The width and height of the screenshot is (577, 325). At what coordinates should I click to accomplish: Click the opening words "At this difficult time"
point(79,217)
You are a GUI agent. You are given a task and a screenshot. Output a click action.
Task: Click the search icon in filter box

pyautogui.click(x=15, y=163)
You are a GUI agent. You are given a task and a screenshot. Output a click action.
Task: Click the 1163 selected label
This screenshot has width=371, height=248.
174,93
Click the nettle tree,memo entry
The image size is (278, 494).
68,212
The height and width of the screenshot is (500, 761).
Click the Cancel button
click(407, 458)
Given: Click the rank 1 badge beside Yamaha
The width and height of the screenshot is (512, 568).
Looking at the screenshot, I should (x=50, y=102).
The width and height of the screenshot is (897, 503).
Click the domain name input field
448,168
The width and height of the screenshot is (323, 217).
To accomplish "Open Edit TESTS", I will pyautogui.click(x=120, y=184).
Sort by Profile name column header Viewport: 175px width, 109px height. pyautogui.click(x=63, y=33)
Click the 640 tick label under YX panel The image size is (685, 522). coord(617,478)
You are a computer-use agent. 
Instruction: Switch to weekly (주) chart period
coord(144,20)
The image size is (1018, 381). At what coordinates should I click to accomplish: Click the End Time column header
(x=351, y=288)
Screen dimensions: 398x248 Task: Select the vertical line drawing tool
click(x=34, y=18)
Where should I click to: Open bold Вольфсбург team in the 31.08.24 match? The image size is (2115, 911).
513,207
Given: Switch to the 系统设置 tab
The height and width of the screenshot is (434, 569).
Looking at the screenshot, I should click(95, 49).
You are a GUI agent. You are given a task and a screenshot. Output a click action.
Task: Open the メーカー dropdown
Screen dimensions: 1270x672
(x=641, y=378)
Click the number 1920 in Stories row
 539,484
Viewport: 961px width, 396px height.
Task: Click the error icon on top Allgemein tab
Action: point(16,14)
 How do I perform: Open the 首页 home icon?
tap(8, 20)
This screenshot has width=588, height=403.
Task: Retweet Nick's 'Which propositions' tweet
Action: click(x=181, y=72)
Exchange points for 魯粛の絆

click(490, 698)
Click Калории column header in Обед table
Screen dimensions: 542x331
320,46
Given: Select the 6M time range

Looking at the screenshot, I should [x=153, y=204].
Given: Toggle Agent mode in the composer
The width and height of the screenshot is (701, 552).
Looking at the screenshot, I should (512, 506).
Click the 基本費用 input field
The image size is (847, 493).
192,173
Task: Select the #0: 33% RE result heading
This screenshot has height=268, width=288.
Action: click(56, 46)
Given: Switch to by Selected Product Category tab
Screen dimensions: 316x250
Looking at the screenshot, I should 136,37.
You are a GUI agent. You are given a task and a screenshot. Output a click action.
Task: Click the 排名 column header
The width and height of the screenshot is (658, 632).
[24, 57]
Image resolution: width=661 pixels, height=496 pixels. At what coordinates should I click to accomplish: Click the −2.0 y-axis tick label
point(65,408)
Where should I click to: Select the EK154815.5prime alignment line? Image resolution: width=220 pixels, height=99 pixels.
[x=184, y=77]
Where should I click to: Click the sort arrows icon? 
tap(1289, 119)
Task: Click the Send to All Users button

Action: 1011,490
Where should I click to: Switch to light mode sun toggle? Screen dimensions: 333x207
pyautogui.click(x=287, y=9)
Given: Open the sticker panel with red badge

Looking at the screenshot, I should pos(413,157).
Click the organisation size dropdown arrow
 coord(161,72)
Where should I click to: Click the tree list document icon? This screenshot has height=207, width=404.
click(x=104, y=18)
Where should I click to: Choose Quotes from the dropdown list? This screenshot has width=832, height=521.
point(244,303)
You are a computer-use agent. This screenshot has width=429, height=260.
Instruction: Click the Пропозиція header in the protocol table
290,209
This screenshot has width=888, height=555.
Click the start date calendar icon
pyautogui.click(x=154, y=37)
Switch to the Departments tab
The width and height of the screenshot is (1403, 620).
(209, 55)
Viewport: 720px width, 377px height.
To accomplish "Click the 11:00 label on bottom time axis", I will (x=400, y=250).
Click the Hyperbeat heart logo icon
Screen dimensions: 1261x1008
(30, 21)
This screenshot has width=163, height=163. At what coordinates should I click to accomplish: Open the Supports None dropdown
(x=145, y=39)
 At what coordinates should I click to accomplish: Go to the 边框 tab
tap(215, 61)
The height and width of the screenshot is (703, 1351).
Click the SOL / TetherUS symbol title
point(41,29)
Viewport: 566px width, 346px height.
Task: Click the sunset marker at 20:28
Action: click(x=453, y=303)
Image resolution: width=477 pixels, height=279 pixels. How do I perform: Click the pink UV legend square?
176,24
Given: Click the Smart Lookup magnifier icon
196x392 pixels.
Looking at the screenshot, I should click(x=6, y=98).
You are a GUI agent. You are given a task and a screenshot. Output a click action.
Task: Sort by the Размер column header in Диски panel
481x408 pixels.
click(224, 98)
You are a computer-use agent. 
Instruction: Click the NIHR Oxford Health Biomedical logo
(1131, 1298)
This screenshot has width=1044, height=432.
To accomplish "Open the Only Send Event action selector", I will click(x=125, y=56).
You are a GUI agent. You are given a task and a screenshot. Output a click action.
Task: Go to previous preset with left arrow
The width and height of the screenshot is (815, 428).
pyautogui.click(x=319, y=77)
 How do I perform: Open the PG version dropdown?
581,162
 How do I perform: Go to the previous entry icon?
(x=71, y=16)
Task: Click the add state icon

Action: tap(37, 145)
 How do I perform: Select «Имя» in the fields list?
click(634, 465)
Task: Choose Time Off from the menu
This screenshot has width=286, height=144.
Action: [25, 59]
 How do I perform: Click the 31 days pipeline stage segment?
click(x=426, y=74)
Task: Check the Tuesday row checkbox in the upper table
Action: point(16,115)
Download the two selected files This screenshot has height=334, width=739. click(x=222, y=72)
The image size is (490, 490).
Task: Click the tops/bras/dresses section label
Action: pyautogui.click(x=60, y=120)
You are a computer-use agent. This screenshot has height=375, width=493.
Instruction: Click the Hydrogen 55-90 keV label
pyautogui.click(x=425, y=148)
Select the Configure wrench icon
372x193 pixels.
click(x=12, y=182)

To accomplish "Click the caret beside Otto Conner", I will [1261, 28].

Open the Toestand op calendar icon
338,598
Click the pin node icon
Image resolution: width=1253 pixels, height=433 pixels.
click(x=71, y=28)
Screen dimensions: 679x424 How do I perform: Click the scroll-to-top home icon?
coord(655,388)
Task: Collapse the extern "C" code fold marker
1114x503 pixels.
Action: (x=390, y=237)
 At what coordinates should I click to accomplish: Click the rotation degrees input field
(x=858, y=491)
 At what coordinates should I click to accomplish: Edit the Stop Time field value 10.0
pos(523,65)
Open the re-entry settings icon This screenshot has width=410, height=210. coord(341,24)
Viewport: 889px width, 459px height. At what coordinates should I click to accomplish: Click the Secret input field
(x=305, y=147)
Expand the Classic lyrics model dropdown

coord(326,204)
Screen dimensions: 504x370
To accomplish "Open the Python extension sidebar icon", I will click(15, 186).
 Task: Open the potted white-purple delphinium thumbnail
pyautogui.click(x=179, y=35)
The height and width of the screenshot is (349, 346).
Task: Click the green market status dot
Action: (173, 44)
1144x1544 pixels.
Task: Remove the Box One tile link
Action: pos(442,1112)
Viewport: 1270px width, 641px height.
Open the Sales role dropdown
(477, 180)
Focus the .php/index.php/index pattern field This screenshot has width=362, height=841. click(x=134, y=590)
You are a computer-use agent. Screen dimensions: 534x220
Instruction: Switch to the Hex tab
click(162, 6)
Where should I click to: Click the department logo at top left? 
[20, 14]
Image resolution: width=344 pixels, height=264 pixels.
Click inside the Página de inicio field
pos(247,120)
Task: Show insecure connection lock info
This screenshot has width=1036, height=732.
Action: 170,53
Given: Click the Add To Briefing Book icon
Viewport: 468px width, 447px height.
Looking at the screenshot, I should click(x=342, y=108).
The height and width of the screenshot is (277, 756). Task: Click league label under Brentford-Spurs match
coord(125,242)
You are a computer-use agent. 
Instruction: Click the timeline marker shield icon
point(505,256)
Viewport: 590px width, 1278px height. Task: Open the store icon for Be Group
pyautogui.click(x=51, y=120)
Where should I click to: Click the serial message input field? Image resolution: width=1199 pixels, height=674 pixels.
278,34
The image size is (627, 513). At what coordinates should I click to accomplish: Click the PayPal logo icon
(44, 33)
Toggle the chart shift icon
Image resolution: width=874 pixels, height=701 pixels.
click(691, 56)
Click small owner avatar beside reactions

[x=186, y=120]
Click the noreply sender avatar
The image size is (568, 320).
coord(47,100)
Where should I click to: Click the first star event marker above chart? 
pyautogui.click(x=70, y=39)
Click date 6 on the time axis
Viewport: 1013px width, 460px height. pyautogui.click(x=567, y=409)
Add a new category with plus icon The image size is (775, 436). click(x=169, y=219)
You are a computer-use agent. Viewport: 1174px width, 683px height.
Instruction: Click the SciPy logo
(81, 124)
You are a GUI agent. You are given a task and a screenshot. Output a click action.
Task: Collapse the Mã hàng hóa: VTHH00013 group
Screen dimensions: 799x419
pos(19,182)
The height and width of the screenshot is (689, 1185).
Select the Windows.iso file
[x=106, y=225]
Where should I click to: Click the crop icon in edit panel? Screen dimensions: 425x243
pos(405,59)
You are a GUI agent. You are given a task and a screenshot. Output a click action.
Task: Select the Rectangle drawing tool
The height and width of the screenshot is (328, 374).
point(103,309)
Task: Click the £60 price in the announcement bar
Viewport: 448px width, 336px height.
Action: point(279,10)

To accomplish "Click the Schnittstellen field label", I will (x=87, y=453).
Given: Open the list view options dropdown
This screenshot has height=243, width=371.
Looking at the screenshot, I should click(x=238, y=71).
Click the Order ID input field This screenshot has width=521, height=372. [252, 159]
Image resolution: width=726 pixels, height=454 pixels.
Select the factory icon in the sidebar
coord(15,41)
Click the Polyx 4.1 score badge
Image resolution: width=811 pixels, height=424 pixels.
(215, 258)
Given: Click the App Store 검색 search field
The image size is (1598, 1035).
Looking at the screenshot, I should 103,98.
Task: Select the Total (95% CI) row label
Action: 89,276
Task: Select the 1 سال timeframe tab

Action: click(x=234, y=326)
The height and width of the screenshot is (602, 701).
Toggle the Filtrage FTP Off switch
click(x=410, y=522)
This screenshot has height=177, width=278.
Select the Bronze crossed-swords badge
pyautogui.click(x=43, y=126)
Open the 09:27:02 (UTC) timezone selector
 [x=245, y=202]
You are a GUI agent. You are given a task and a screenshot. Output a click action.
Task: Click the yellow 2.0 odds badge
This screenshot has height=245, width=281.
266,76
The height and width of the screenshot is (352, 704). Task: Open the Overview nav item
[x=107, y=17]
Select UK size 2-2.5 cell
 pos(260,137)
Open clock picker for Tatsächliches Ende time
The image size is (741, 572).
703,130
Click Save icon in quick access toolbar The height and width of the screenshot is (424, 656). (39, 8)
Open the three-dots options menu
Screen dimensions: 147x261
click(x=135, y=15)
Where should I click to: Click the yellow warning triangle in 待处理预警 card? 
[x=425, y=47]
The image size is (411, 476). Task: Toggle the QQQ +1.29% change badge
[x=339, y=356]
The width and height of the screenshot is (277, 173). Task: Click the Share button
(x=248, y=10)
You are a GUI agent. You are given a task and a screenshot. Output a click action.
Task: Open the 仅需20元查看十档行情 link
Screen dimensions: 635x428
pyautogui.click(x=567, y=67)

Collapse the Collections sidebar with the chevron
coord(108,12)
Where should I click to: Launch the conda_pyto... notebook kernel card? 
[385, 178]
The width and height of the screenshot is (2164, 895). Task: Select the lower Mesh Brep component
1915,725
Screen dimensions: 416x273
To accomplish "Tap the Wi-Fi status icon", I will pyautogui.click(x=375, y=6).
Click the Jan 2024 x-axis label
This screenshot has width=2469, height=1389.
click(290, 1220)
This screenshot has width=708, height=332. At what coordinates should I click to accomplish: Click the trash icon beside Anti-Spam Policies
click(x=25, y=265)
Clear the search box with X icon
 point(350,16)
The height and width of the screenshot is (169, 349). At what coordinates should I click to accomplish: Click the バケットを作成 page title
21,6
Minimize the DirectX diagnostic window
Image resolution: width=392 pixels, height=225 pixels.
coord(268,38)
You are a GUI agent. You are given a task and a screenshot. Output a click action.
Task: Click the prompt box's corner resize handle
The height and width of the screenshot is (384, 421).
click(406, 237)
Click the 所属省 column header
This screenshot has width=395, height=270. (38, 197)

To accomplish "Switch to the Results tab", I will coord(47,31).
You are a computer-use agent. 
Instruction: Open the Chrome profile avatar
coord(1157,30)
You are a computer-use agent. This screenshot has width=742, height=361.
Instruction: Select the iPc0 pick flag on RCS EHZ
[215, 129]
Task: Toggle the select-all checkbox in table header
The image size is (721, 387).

---------------

→ **What is expected**
Repeat the records verbatim, starting at the line that contains "Where should I click to: Click the tree" and ending at the line that contains "tap(215, 61)", with both of those lines included.

→ **Expected answer**
Where should I click to: Click the tree list document icon? This screenshot has height=207, width=404.
click(x=104, y=18)
Where should I click to: Choose Quotes from the dropdown list? This screenshot has width=832, height=521.
point(244,303)
You are a computer-use agent. This screenshot has width=429, height=260.
Instruction: Click the Пропозиція header in the protocol table
290,209
This screenshot has width=888, height=555.
Click the start date calendar icon
pyautogui.click(x=154, y=37)
Switch to the Departments tab
The width and height of the screenshot is (1403, 620).
(209, 55)
Viewport: 720px width, 377px height.
To accomplish "Click the 11:00 label on bottom time axis", I will (x=400, y=250).
Click the Hyperbeat heart logo icon
Screen dimensions: 1261x1008
(30, 21)
This screenshot has width=163, height=163. At what coordinates should I click to accomplish: Open the Supports None dropdown
(x=145, y=39)
 At what coordinates should I click to accomplish: Go to the 边框 tab
tap(215, 61)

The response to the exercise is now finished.